2 | “The just life is the happiest life.” Socrates on the proper constitution of the soul

[This is installment 2 in my Ethics 101 project.]

In my first installment, I posed the question: Why be moral?

Glaucon’s challenge to Socrates in Plato’s Republic suggests that this question is difficult to answer because there seem to be prima facie reasons to prefer acting immorally when it benefits us. The problem is that, intuitively, we think of morality as something intrinsically valuable – something that should carry weight in itself, regardless of whether or not it results in good consequences. Saying that one ought to be moral because, and only because, good things come from doing so seems to be a debasement of the idea of morality.

So anyways, this was the challenge posed by Glaucon at the beginning of Plato’s Republic. Hundreds of pages later (because Socrates has a tendency to ramble and get sidetracked), we finally get our answer.

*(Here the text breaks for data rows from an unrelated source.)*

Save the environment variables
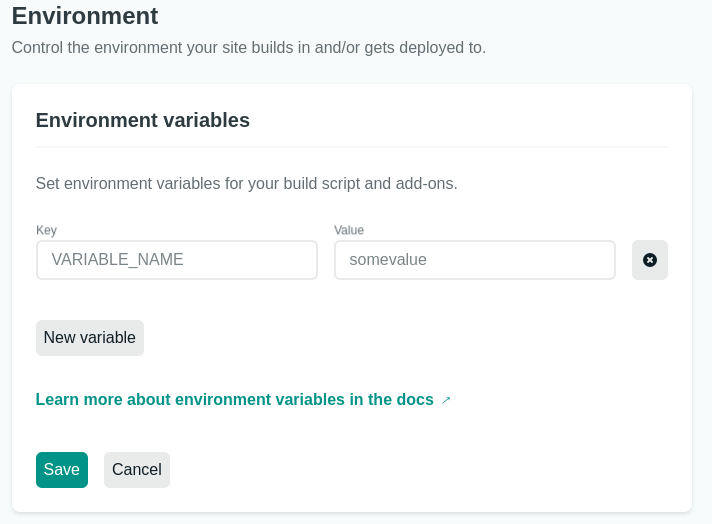Viewport: 712px width, 524px height. click(62, 470)

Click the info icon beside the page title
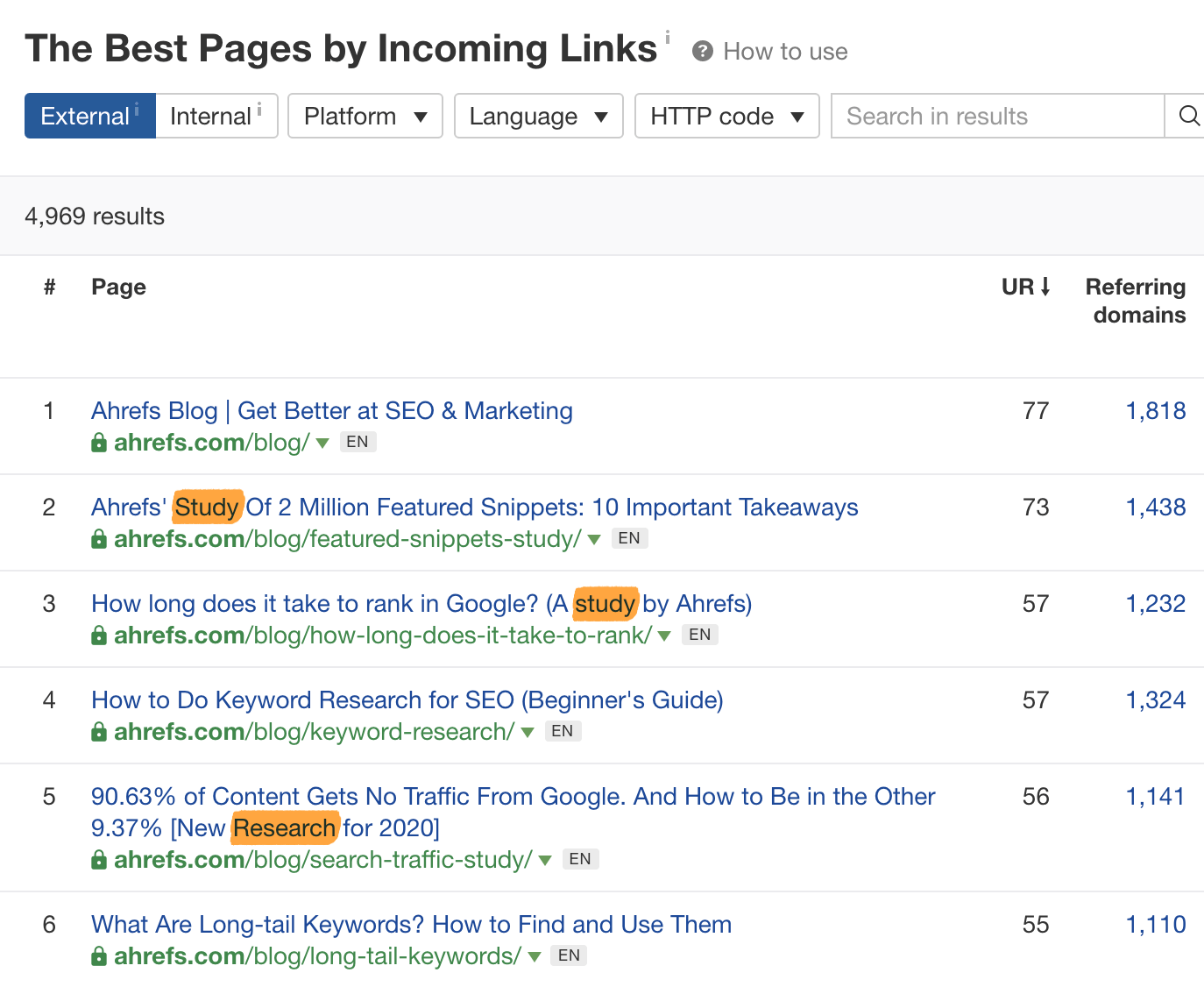tap(667, 37)
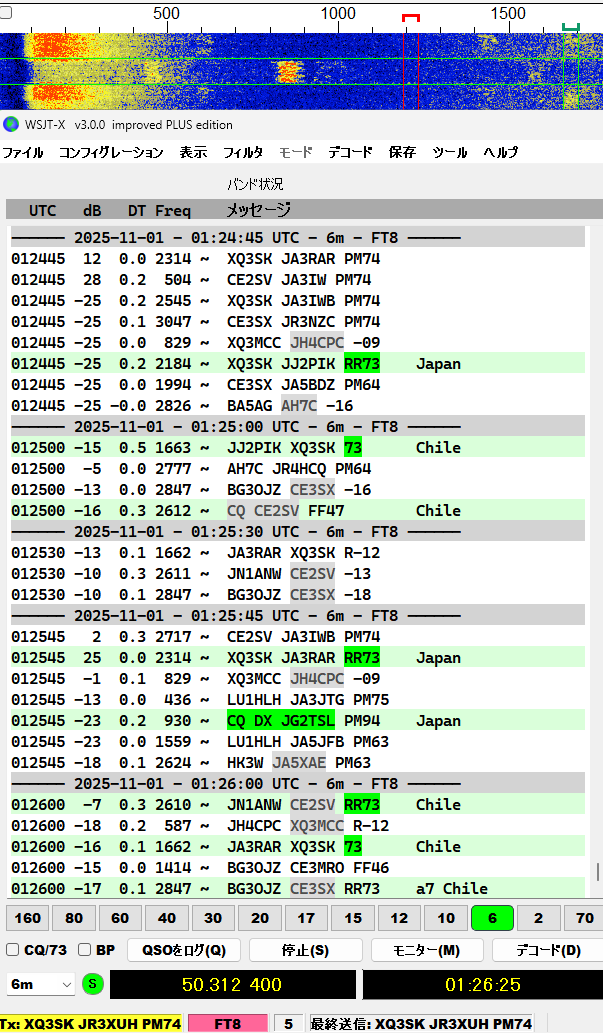Open the デコード menu
Viewport: 603px width, 1033px height.
click(x=350, y=153)
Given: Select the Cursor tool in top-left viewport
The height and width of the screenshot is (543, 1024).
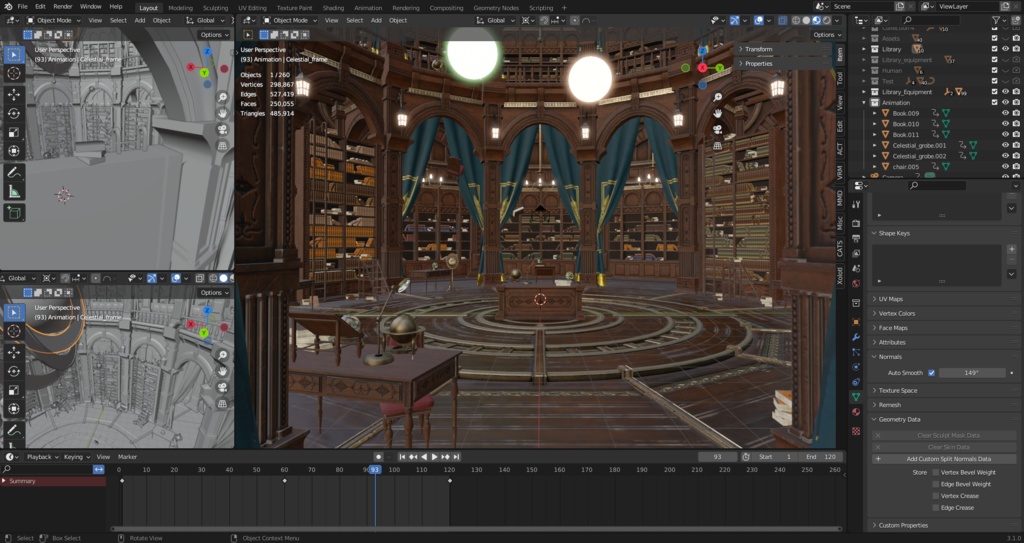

As any good philosopher should, Socrates begins his response to Glaucon’s challenge by getting clear on the subject matter. Up until this point I have been using the terms “moral” and “just” somewhat synonymously, and indeed in everyday use we tend to associate one with the other. But Socrates has a very specific conception of justice: each part of a system playing its role and only its role, rather than taking over the role of another part for which it is less suited.

This can be applied generally, for example to a city: Justice in a city is achieved and maintained when everyone in that city knows their role and sticks to it; nobody is attempting to do anything they’re not supposed to do. Those who are best suited to rule are in positions of governmental power, those who are best suited to defend the city are soldiers, and so on for all the different roles a citizen may play.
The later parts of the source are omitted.